屋根のある幸せ

 記憶の断片を幾度となく思い出すだけで、もう2度と、あの部屋で目覚めることは無かった。


目が覚めたら、今までの出来事はすべてテレビに映し出された映像で、都会のコンクリート製の狭い部屋で体を這う虫のようなものに起こされて。それから起こる素晴らしい時間を何度も何度も繰り返すことが出来るのであれば。もしそれすらも虚像であったとしても僕は望んで受け入れると言うのに。
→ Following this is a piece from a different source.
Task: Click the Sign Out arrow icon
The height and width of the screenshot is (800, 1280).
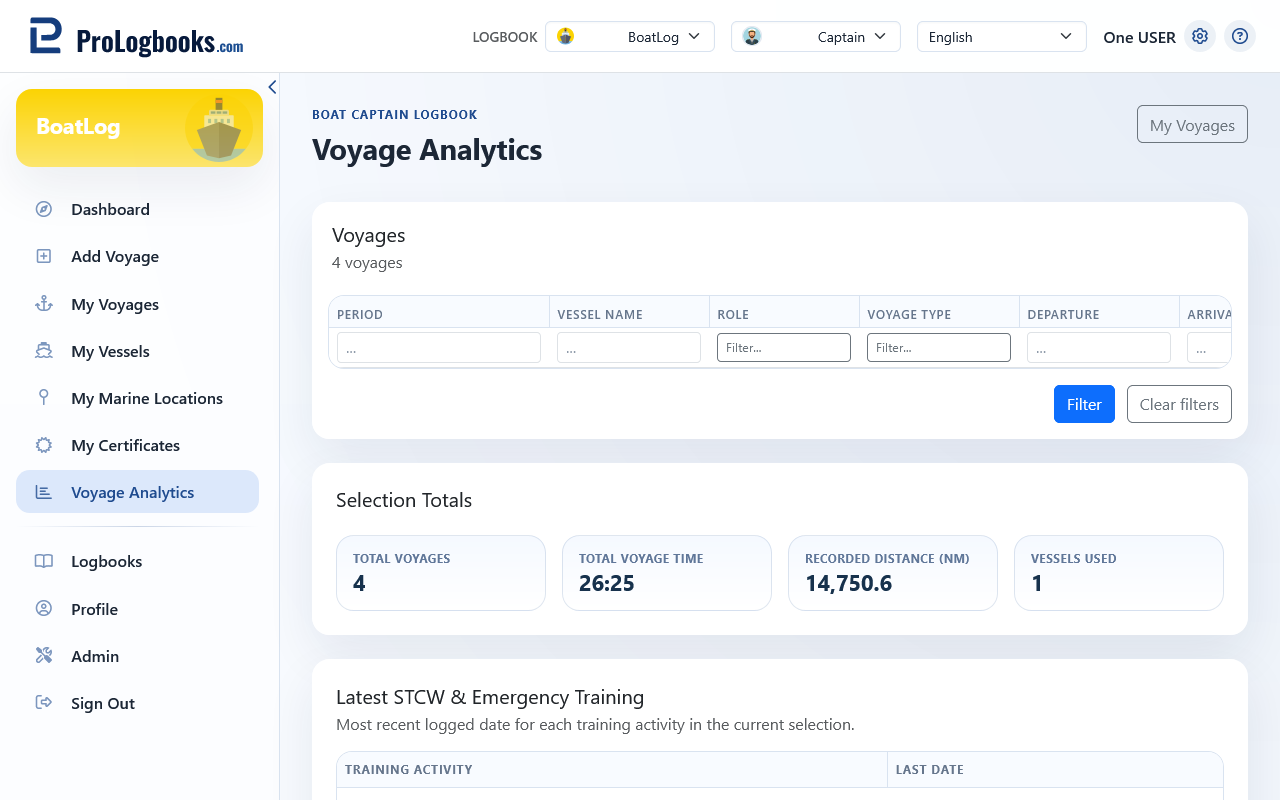Action: 44,703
波の音と、潮の臭い、ゴミと犬小屋の臭い。


紛れもなく、ここは、外側の世界だった。


 早朝の水道の水みたいに手足が冷たくて、思わず膝を抱えて息をする。永遠と止む事の無い波の音が耳障りで今でも冷たい床が波打って、あそこに浮かんでいる気分になる。
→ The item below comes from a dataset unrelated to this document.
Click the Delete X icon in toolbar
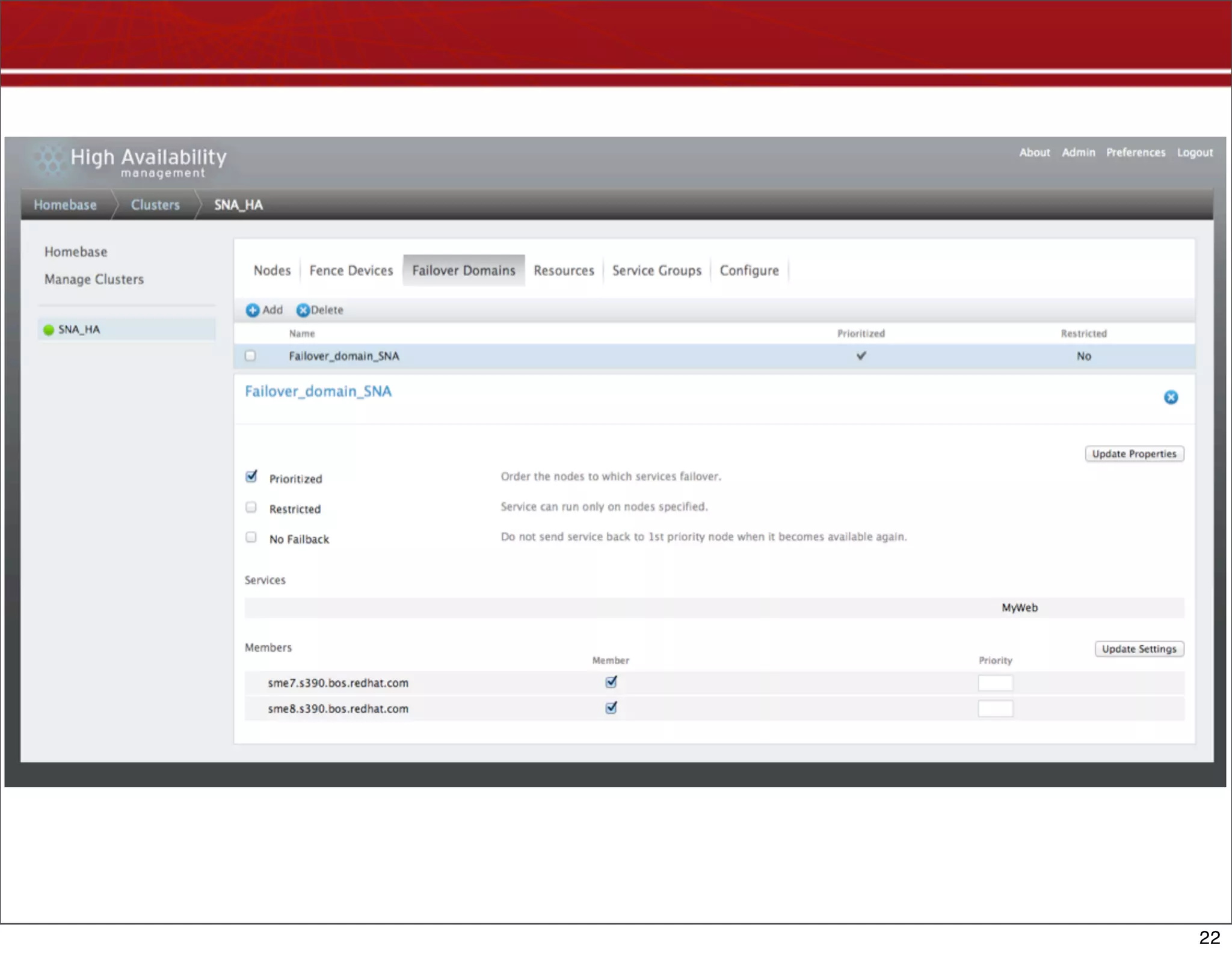Viewport: 1232px width, 955px height. click(303, 310)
まだ、日の昇らない明け方の暗い空が覗ける玄関の割れた窓を見ていると、瞬きをする度に段々と視界が鮮明になっていった。耳も瞼も指先も少し寒い。

 やがて、外よりも中の方が微かに明るいことに気が付いた。居間の小さな光が廊下まで弱弱しく漏れているのだ。意図したわけでは無いが、足元のごみに注意して。明かりの漏れる部屋まで来て、中の様子を見た。

 部屋の奥には、ゴミだらけで見るからに異臭を放つ流し台と、カセットコンロ並みに簡素のガス台が備え付けられていた。それらは、どちらもひどく汚れていた。

 畳が貼られた居間のスペースにノートや教科書やゴミにまみれて、いくつもの小さな四角い紙きれを発見する。

キャラメルの包装紙だ。

 それらをたどると、部屋の隅の畳一畳ほどの僅かなスペースで寒そうに身を寄せ合いながら眠る二人を発見した。

電気を消す音で起こしてしまうのは、少し申し訳ないように思えて。

恐らく、昨日の夜からずっと玄関で眠る僕に掛けられていた。ピンク色の小さな毛布を二人にかけてやった。

 この子達は、誰かに譲り続けることがやがて自らの破滅に繋がってしまうことをまだ知らない。手も足も覆える毛布が必要だ。と、何処からかひょいと欲が出た。